Non vogliamo entrare nel merito della vicenda perché ne sappiamo troppo poco. Ad esempio non sappiamo che tipo di prestigio ha garantito alla Valle il rapporto con il partner internazionale Heineken Italia Spa. Non conosciamo l’efficacia della promozione turistica-culturale tramite il logo della Regione stampato piccolo piccolo sulle lattine di birra.

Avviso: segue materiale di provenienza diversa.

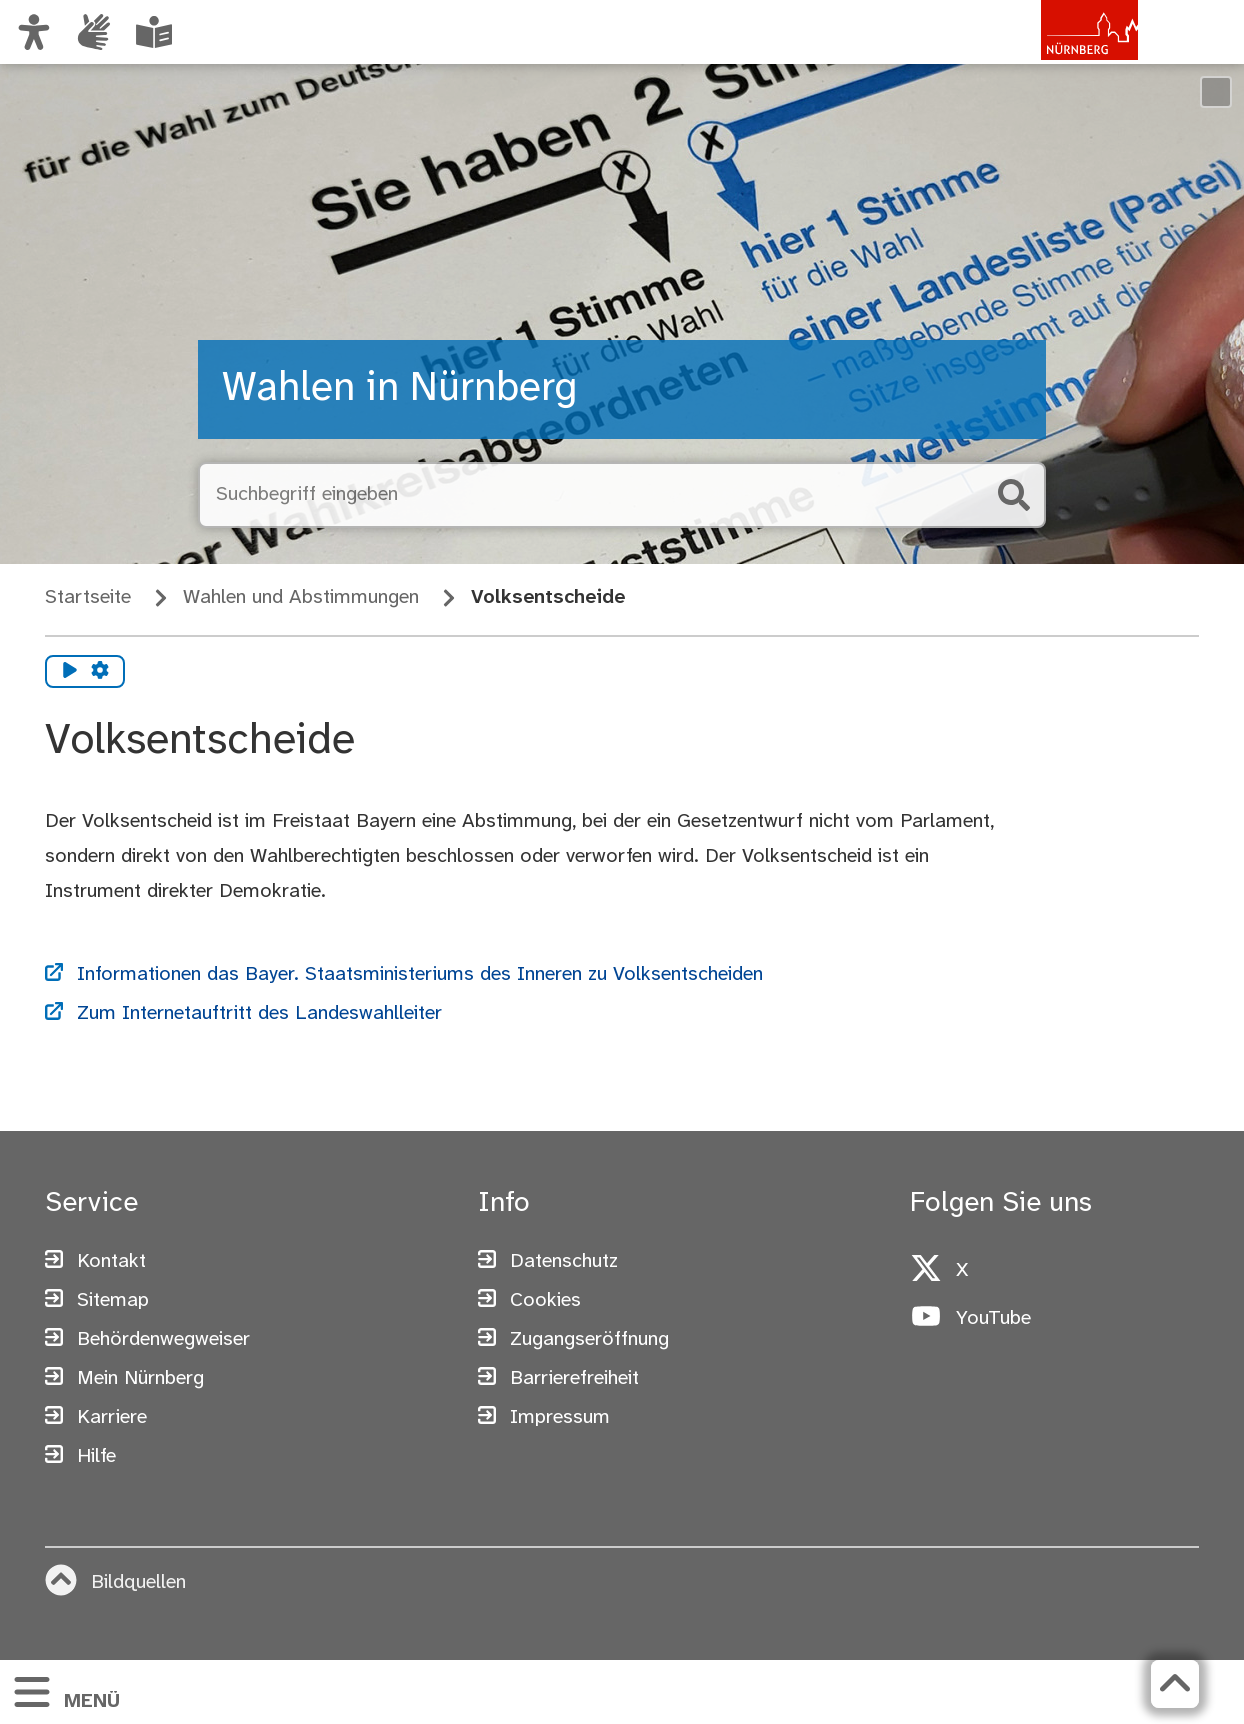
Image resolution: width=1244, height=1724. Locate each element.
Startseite (88, 597)
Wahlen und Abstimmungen (301, 597)
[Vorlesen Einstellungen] (100, 672)
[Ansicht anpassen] (34, 32)
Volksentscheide (548, 597)
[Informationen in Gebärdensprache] (94, 32)
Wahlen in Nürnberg (399, 389)
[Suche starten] (1014, 495)
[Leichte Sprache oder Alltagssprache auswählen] (154, 32)
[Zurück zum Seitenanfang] (1175, 1684)
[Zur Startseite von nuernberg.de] (1053, 53)
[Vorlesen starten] (70, 672)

Non siamo a conoscenza di quali siano gli interessi generali della Valle d’Aosta da difendere con il suddetto accordo, pertanto possiamo affrontare l’argomento con la leggerezza tipica da bar. Dunque, ci pare poco saggio delegare alla birra l’immagine della Valle anche, se perfettamente coerente con le abitudini locali che ci vedono al primo posto in Italia in quanto ubriaconi. Considerate le ultime campagne di divieto di consumo di alcolici agli adolescenti, servirsi della “bionda”, classica bevanda giovanile, come testimonial è quantomeno discutibile no? Che tale “trasgressione” ci costi sette milioni di euro all’anno, pari a ventunmilioni nei tre anni, pari a quaranta miliardi di vecchie lire, ci fa girare… la testa! Dunque, se il prestigio è impalpabile e l’operazione di marketing oltre che dubbia risulta essere carissima, cosa rimane da difendere dell’accordo? I settanta lavoratori! Più che giusto pensare a loro, ma quanto ci costano? Se sommiamo la cifra del precedente accordo datato 2006 (13.600.000 euro) con l’attuale arriviamo a 34.600.000 euro! Che divisi per 70 fanno quasi 500.000 euro a testa! L’equivalente di trent’anni di stipendio. Suggeriamo dunque di versare i soldi direttamente sul conto corrente degli operai e di finirla lì, perché nel 2012 è certo che il cuoricino valdostano, stampato sul retro delle lattine, chiederà una nuova e più abbondante trasfusione di sangue!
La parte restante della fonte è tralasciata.